Herding Code 237: Tess Ferrandez on Three Real World Machine Learning Projects

Download / Listen: Herding Code 237: Tess Ferrandez on Three Real World Machine Learning Projects

At DevSum Stockholm, Jon talks with Tess Ferrandez about some machine learning applications she’s worked on recently, from sports to shoplifting to cancer detection. Tess talks about the specific ethical considerations that come up when classifying and predicting behavior, and how they worked with them in these real-life examples.

Topics:

(00:20) Tess has been working on some applied machine learning projects with large customers lately, all focused on computer vision.
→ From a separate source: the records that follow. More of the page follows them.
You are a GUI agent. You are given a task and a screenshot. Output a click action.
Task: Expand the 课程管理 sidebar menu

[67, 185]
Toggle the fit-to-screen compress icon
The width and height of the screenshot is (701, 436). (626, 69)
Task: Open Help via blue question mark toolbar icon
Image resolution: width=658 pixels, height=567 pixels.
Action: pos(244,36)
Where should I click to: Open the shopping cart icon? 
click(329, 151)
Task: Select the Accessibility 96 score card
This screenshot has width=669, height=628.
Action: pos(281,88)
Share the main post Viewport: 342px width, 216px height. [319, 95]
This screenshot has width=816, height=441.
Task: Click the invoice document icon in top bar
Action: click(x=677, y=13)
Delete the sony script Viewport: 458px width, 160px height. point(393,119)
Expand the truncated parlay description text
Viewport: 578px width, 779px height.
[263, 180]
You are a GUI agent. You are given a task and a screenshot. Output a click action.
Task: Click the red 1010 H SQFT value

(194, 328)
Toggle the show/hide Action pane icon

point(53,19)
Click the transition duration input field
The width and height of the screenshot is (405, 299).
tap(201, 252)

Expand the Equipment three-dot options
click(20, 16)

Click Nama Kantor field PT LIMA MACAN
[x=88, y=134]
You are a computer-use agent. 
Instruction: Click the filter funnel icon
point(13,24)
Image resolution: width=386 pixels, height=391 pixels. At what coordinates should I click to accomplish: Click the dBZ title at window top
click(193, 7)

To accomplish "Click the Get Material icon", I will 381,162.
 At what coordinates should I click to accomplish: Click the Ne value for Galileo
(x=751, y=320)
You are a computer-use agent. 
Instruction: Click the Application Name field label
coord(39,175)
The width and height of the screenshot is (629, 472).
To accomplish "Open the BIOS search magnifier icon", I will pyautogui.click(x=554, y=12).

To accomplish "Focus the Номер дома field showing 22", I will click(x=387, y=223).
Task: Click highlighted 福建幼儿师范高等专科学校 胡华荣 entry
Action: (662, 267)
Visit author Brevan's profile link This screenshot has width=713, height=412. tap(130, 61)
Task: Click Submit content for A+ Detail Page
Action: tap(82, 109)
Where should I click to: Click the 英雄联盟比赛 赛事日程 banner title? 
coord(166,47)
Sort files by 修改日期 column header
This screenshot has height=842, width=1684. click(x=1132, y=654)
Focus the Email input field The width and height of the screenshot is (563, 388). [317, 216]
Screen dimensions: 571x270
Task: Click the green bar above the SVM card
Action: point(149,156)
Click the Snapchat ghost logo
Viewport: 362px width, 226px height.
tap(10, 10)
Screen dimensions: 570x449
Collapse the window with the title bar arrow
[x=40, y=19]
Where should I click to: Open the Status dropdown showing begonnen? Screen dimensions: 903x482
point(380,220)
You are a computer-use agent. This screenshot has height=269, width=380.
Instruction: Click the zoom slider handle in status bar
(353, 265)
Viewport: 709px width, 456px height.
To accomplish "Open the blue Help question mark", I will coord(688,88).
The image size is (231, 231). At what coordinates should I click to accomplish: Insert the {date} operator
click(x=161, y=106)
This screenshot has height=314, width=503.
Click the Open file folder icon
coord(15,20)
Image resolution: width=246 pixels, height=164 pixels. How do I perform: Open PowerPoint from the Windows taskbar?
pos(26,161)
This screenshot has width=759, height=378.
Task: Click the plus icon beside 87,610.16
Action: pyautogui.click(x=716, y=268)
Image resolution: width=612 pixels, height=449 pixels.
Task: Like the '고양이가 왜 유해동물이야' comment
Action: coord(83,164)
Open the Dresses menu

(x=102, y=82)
One project detects soccer goals using computer vision (saving money over hardware based solutions), another detects cancer in microscopy slides, and the third detects shoplifting patterns to minimize
(02:55) Tess has been doing this work in Python rather than .NET. Jon asks if it’s possible to use ML.NET, but Tess says Python is necessary, both because the language is better suited and the community libraries are all in Python.
(04:35) Jon asks Tess about her experiences moving from .NET to Python, and Tess says it’s a struggle since it’s not strongly typed. You can use testing on the parts that handle data, but not on the machine learning parts.
(05:40) Jon asks how much of Tess’ work is done using Jupyter Notebooks. For data exploration, Jypyter works great, but for the actual execution you’ll want to use scripts so it’s testable.
(07:00) Jon asks more about how you can detect shoplifting behavior, since it’s an activity that happens over time. Tess says it’s also difficult because the prediction may be biased against a demographic, e.g. 20-40 year old men.
(07:54) Tess say ethics and machine learning are close to causing the third machine winter, and goes on to describe the previous two machine winters. We now have the machines and the data, but often the data is so unfair that it could lead to severe ripple effects. This can cause bias in predicting behavior racially, biasing against things like medical analysis due to sample source, etc.
(11:30) Jon and Tess discuss the dangers of creating bad feedback loops. Tess talks about an example where Amazon created a system to review CV’s which was biased against women because historically women have had fewer software engineering positions, so this system would have reinforced that by preventing women from getting software engineering positions in the future.
(13:35) There’s also a danger of classifying people based on pictures, since we may assume the computer is unbiased even though the bias may have been introduced due to the sample data. Classifying based in pictures would imply that either people were born criminals or criminality changes their appearance, neither of which are acceptable assumptions.
(16:09) Going back to the shoplifting case, we need to make sure we’re detecting the action of shoplifting rather than classifying the individual’s appearance. For instance, detecting poses, whether the individual was alone. Pre-trained models for things like object and activities help. There are also subtle sources of bias, for instance if all the source videos are from Christmas, the model may be biased against Santa Claus, so you also need to use pre-trained models for background subtraction.
(18:13) Jon asks how important it is to be able to understand how the decisions were made. Tess says it depends based on the impact of the decision, and explains how in the case of cancer detection they determined that color differentiation could be used as a predictor, so the actual application didn’t require machine learning. In the case of football goal detection, there was such a large amount of data (time, video, and sound), it was possible to get very good results.
(21:26) Jon asks how developers can learn more. Tess says that software engineers don’t need to start with math – you can use pre-trained models and go from there. She recommends a book called Deep Learning with Python by Francois Chollet – it’s very approachable. Tess also recommends the Machine Learning at Microsoft YouTube channel.